→ **Tareas del ejercicio**
[1] Reescribe el fragmento sobre la crucifixión entre "Durante este tiempo, al" y "por la red.", ambos incluidos, y sustituye "tertulia" por "charla".
[2] Enumera todos los nombres de lugares que aparecen en el fragmento sobre la crucifixión.

→ **Fragmento del documento**
- - -

Durante este tiempo, al contrario de muchos otros amigos y colegas, no he estado muy participativo en cuanta tertulia online existe. Más que nada, es el contexto global, familiar y personal de esta crisis el que me impide realizar cursos y encuentros en las redes sociales como si nada, como si de vacaciones se tratara. No aprenderé un idioma nuevo, con mucha dificultad terminaré algún libro o esos mensajes algo motivacionales que circulan por la red.

Eso sí, y me avoco al título de esta reflexión, pude leer unas páginas del formidable y clásico texto (reeditado y corregido) de Juan Ignacio Gonzáles Faus “La Humanidad Nueva” (Sal Terrae, Santander 2016). Donde me llamó profundamente la atención algunos elementos importantes, que siguen siendo tema en el hoy de la Iglesia y en el tiempo de semana Santa en curso. Y es básicamente sobre la crucifixión, el lugar y modo de la muerte de Jesús.

Parto diciendo lo siguiente: la crucifixión es resultado de algo. Pongo “resultado” porque, a la luz del texto de Gonzáles Faus, existen dos tendencias que deben ser descubiertas, a la vez que son comunes en la pastoral, espiritualidad y reflexión cristianas, por no entender que la muerte de Jesús, muerte de cruz, fue una consecuencia de una vida de radical compromiso por el Reino de Dios, por los pobres y menospreciados que han sido invitados a un movimiento de liberación y de paz (Pikaza), de nueva vida en el ahora y en el camino a la plenitud. Todo este espíritu ha crispado a las autoridades religiosas de Israel y ha llamado la atención desconfiada de Roma. Fue primero la acción de los sacerdotes (amenazados de sus privilegios nacidos del control del culto en el templo, por cuanto aparecía ante ellos el Mesías, una realidad impensada para ellos y bastante contrarias a sus ideas/ideologías) la que terminó por asesinar a Jesús, con la mano política de Pilatos y Roma, que no quería, por enésima vez problemas con iluminados en ropaje de Mesías y de corte militante.

Volviendo al comienzo de mis divagaciones, estas tendencias nefastas en torno a la cruz nacen de una concepción de la misma como simple y asumido sacrificio; es decir, la noción de que Jesús vino a este mundo sólo para ser clavado en la cruz, para morir y nada más.

- - -

→ **Datos registrados**
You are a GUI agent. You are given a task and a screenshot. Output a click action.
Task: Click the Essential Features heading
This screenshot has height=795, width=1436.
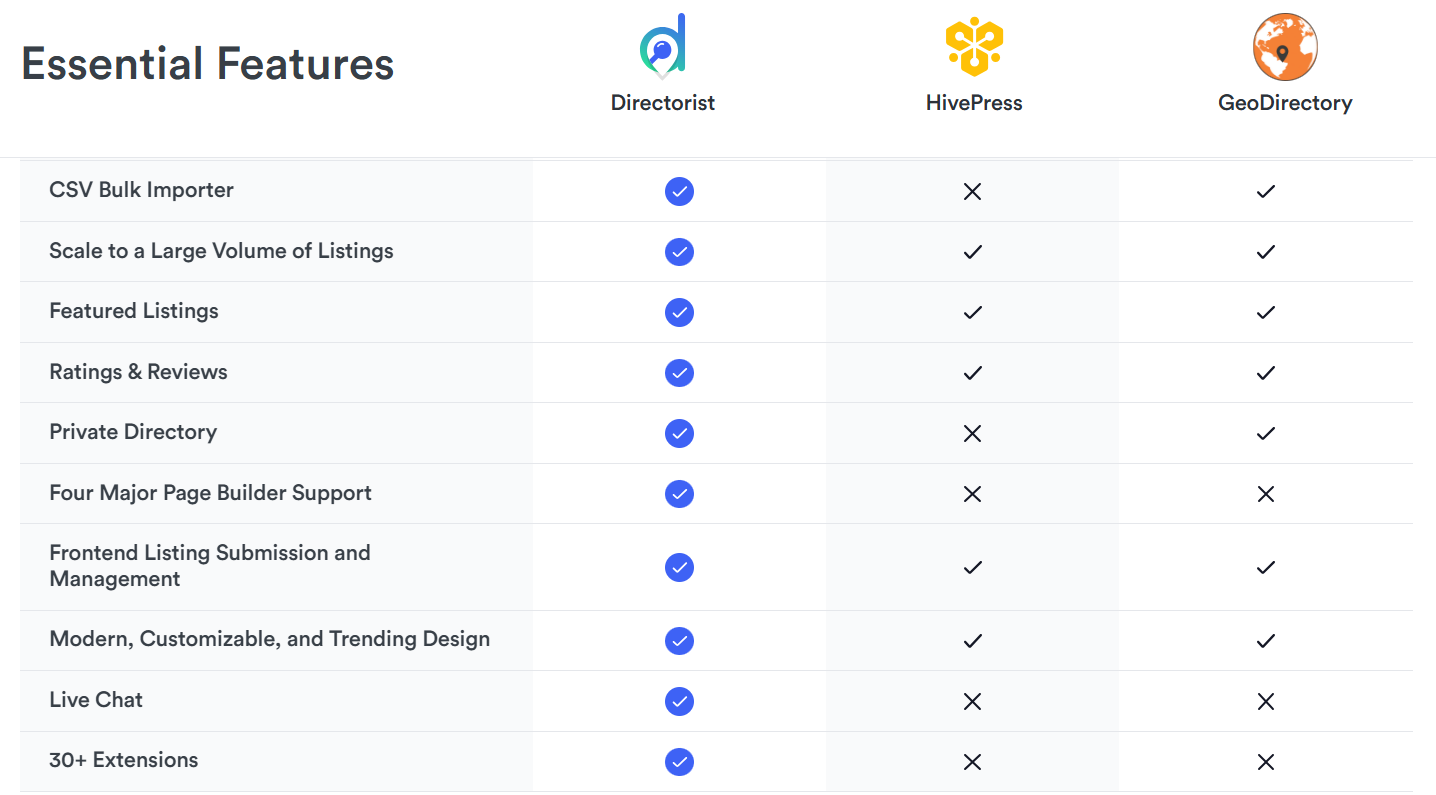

- - -

→ **Respuestas por tarea**
[1]
Durante este tiempo, al contrario de muchos otros amigos y colegas, no he estado muy participativo en cuanta charla online existe. Más que nada, es el contexto global, familiar y personal de esta crisis el que me impide realizar cursos y encuentros en las redes sociales como si nada, como si de vacaciones se tratara. No aprenderé un idioma nuevo, con mucha dificultad terminaré algún libro o esos mensajes algo motivacionales que circulan por la red.

[2] Santander, Israel, Roma